• DATASET RECORDS:

────────

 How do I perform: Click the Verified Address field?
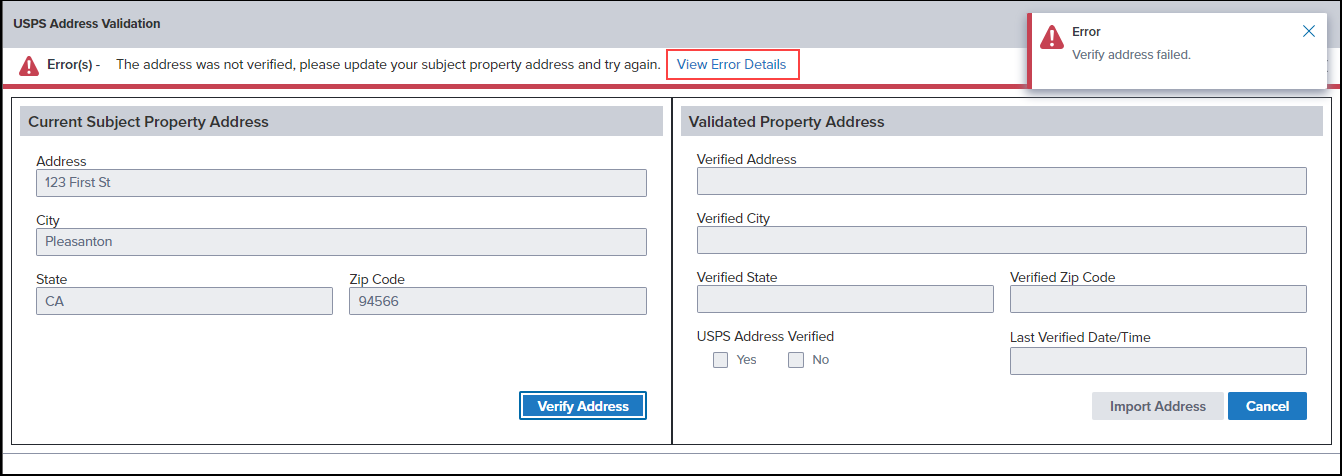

────────

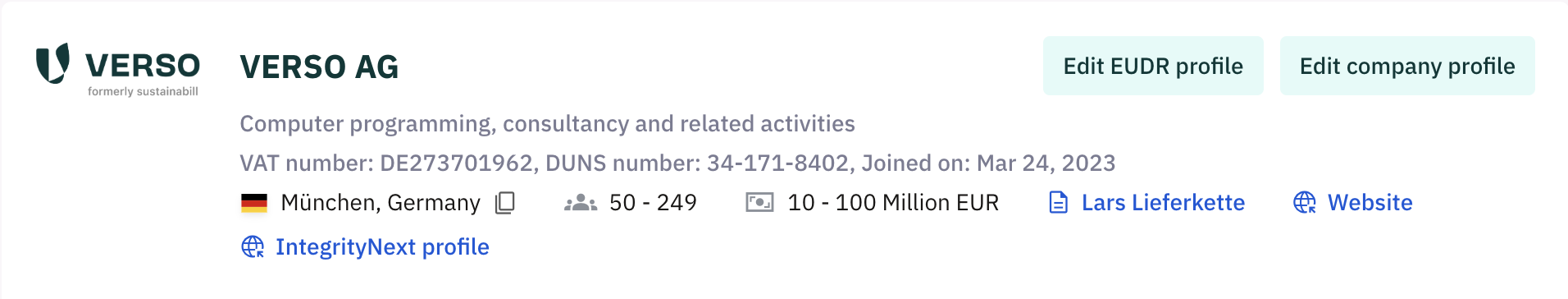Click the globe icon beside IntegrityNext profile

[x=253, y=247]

────────

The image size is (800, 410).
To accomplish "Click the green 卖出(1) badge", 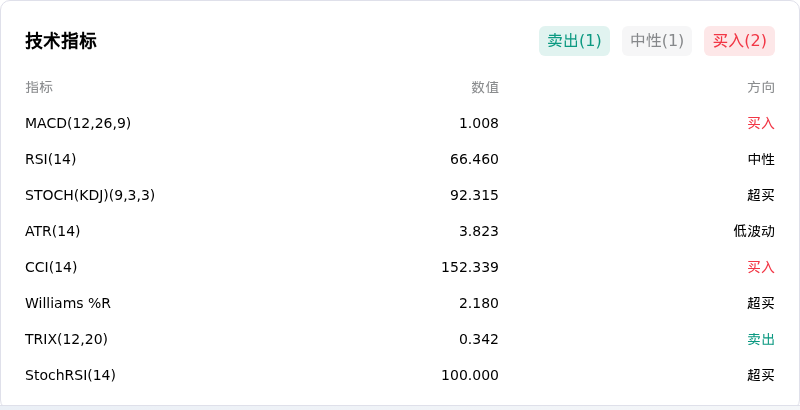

────────

• WHAT IS REQUIRED: Copy out the entries, starting with the line containing "The image size is (800, 410)." and going on through the line containing "the green 卖出(1)", with no changes. Leave out the pictures.

• THE REPLY:
The image size is (800, 410).
To accomplish "Click the green 卖出(1) badge", 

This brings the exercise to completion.